> **STORED DATA**
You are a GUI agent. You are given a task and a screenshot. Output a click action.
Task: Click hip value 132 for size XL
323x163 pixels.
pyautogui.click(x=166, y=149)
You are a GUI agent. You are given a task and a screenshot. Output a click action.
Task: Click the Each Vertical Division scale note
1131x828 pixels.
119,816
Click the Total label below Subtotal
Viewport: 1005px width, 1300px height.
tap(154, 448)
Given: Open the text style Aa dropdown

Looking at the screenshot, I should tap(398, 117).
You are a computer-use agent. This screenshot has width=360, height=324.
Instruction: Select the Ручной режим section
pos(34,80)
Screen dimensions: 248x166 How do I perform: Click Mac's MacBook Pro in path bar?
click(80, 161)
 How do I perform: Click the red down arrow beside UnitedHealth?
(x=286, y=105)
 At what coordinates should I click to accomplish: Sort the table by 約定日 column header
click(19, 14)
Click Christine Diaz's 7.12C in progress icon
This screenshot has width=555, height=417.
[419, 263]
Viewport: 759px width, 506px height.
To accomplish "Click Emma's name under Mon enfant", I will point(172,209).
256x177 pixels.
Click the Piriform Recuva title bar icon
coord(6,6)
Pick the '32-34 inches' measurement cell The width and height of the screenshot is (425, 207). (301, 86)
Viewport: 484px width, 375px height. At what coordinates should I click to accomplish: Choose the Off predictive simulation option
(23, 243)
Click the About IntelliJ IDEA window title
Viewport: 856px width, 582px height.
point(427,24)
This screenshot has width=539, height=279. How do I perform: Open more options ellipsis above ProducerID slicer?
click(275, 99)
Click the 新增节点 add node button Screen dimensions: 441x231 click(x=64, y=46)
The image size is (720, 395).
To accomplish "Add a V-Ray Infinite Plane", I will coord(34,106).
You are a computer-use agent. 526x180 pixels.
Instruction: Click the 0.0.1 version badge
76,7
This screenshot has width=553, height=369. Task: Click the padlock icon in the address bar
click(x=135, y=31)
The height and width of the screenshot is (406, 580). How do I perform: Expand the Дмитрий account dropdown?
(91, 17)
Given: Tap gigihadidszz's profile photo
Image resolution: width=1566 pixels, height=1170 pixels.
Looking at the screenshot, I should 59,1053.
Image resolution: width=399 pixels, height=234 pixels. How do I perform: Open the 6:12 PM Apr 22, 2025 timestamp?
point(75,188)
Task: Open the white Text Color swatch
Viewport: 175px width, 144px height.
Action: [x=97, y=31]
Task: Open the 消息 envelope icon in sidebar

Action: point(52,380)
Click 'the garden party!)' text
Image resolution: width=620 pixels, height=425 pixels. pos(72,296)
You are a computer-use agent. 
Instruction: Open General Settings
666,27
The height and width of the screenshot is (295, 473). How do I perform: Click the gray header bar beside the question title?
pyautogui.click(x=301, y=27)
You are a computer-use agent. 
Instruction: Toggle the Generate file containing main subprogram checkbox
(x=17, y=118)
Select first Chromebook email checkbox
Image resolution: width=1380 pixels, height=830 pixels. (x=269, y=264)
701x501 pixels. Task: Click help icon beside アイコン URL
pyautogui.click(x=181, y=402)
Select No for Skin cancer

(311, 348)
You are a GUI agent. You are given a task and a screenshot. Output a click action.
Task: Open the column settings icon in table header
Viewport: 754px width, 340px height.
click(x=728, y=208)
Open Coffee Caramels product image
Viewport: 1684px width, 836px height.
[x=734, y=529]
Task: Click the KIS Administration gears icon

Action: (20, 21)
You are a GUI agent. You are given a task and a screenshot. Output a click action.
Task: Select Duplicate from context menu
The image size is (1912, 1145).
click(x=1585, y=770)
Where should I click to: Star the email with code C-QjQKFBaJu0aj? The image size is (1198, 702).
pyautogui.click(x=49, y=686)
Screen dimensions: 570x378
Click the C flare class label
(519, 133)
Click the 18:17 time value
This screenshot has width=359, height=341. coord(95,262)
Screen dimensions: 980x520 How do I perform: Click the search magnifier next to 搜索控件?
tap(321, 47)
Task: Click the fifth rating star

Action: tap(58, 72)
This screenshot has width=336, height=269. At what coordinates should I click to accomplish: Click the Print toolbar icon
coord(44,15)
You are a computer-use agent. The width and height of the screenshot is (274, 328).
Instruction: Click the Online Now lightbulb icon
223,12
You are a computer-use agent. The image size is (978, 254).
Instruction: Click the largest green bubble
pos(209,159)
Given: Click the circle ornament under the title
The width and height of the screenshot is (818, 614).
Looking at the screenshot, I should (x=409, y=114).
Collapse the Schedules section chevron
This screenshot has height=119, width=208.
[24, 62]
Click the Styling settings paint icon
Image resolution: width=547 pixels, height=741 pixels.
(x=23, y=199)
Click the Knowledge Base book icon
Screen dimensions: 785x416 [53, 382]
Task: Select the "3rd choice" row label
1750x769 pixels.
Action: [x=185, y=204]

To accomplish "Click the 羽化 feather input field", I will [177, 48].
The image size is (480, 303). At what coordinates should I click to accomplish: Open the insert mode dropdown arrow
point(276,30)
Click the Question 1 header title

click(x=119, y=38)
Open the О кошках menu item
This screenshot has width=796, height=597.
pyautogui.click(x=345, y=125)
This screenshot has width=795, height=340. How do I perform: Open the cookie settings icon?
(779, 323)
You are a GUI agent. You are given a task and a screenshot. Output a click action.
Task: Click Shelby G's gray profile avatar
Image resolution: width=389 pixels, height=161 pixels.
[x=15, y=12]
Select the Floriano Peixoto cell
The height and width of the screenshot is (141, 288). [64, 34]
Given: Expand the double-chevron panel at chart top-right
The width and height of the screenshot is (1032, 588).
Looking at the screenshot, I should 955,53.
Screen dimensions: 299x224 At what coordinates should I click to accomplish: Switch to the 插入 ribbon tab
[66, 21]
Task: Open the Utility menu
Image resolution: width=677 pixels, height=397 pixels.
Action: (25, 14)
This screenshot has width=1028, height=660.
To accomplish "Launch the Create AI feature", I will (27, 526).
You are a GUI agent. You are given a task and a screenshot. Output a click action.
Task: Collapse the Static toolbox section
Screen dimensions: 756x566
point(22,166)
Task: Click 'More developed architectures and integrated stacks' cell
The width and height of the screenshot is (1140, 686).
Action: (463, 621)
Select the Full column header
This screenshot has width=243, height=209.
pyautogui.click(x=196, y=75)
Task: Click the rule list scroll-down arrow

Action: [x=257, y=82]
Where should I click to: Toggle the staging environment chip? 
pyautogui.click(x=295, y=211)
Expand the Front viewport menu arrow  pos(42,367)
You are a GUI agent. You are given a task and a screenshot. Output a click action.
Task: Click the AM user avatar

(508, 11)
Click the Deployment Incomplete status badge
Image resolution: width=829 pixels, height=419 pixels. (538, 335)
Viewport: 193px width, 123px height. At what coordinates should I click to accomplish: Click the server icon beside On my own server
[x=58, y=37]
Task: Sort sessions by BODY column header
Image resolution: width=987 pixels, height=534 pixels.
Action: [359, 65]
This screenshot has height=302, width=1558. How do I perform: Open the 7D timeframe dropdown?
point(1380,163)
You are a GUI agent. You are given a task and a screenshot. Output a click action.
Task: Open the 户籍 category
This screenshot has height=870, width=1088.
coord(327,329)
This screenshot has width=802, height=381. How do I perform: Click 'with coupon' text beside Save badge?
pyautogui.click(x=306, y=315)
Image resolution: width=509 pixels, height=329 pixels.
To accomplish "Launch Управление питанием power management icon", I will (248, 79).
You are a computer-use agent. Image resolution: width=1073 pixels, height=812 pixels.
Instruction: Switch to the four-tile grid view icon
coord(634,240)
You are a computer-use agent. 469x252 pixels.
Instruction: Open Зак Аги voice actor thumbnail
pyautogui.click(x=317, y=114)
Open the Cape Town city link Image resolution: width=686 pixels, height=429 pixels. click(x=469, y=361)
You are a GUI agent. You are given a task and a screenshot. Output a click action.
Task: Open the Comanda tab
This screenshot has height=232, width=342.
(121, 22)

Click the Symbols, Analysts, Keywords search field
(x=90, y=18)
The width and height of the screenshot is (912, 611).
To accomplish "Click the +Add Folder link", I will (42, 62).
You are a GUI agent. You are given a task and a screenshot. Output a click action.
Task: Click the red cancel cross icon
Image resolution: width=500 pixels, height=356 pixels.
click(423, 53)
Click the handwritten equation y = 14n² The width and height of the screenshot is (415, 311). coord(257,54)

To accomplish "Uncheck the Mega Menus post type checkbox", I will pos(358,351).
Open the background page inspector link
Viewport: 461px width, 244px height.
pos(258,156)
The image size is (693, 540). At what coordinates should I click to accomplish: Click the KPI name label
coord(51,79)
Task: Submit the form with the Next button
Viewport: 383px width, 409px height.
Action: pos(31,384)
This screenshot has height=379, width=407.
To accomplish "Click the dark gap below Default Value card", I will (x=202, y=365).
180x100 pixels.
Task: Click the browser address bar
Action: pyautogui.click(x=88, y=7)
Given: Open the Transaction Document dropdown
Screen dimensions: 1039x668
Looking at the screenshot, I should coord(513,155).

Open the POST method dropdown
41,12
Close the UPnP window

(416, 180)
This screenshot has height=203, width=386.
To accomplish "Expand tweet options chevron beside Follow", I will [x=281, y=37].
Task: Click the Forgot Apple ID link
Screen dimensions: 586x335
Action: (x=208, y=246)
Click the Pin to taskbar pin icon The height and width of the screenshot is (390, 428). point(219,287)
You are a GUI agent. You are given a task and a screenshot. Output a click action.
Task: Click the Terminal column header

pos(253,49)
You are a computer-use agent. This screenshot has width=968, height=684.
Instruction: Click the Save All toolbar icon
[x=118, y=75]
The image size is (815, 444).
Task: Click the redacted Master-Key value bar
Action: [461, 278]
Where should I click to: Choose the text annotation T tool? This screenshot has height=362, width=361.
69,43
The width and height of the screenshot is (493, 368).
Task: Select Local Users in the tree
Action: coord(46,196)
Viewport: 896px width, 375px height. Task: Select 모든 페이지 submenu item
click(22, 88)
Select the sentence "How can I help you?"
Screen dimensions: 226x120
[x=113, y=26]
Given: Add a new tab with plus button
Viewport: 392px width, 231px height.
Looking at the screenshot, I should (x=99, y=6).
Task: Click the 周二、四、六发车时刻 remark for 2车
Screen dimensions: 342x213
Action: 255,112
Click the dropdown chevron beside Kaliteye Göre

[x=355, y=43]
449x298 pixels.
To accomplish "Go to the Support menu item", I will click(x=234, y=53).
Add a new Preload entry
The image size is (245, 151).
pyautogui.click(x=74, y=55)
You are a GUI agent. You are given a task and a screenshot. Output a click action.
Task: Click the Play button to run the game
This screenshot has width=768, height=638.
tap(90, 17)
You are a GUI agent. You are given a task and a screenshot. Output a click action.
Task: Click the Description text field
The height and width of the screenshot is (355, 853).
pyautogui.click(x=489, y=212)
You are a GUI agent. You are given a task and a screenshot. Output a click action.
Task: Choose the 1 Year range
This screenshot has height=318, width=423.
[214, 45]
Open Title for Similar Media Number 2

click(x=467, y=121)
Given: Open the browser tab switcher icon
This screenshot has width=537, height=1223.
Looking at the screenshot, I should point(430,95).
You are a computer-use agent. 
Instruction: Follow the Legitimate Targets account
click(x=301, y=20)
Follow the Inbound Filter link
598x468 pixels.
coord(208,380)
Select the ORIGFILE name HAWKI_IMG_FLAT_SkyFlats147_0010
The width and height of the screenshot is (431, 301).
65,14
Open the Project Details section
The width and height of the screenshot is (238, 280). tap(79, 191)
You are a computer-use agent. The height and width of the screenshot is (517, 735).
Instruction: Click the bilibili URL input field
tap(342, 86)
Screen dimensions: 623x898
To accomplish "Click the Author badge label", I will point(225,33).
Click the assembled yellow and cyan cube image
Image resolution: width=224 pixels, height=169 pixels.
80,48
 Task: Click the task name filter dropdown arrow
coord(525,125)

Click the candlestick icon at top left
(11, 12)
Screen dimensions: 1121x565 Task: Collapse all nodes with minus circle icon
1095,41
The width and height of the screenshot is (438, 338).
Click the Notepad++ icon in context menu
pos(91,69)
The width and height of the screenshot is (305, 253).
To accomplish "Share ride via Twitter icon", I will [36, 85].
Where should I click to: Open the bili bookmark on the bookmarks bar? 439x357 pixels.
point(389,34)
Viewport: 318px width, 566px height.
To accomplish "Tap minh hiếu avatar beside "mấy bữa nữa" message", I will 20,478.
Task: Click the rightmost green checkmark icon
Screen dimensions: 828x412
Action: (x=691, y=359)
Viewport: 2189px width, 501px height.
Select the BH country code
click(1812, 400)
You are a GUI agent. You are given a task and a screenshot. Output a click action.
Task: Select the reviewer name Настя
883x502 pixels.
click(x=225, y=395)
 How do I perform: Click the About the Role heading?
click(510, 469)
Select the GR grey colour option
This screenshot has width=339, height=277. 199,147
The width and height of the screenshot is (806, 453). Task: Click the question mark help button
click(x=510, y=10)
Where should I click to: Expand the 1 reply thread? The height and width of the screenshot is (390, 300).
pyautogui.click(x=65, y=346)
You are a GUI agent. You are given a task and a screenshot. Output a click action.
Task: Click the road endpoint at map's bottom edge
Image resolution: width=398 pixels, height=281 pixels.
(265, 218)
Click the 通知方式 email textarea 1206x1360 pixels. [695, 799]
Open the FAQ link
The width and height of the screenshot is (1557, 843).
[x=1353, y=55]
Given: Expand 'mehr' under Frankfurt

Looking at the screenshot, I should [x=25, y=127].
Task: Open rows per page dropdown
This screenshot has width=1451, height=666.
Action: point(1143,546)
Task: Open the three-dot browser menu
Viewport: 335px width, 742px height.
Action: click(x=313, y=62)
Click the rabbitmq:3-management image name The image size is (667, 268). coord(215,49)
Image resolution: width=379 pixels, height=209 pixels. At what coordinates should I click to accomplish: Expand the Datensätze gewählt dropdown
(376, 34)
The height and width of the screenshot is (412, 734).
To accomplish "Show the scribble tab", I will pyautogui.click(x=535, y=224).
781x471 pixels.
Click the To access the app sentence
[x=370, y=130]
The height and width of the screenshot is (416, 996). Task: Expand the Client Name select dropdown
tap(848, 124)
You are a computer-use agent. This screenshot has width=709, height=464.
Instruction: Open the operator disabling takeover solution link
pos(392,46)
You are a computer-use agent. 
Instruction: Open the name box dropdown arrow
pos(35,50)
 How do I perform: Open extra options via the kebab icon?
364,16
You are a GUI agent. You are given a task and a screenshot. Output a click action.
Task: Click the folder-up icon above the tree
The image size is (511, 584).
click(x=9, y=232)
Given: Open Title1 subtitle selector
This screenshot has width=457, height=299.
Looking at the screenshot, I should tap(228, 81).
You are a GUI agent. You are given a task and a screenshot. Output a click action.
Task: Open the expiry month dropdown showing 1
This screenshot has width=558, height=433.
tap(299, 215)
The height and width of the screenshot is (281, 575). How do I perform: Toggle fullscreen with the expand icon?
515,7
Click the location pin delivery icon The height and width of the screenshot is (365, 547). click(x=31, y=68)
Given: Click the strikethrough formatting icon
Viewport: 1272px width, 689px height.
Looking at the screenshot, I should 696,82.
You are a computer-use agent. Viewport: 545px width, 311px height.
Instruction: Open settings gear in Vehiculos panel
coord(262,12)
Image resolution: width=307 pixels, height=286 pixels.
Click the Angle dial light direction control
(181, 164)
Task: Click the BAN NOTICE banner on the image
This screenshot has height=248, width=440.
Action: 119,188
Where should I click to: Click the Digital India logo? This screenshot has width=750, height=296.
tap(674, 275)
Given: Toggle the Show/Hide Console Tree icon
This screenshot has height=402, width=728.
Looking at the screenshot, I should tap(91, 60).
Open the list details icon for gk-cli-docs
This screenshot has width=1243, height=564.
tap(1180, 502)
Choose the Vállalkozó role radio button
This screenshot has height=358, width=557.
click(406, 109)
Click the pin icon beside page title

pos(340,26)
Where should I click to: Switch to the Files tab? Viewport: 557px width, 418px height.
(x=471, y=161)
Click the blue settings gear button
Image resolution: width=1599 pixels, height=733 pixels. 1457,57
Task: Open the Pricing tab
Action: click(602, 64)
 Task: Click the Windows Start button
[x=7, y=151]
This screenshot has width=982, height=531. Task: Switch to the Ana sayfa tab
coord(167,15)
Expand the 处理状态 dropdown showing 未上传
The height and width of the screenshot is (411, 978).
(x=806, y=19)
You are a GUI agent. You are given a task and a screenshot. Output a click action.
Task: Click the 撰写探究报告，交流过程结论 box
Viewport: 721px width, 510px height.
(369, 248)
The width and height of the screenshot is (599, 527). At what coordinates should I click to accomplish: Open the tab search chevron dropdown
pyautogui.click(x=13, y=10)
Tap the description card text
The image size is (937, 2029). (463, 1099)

> **WORK TO BE COMPLETED**
All lines from the opening of the material through the line that contains "Task: Click the Each" are to be printed exactly, with no others.

> **ANSWER AREA**
You are a GUI agent. You are given a task and a screenshot. Output a click action.
Task: Click hip value 132 for size XL
323x163 pixels.
pyautogui.click(x=166, y=149)
You are a GUI agent. You are given a task and a screenshot. Output a click action.
Task: Click the Each Vertical Division scale note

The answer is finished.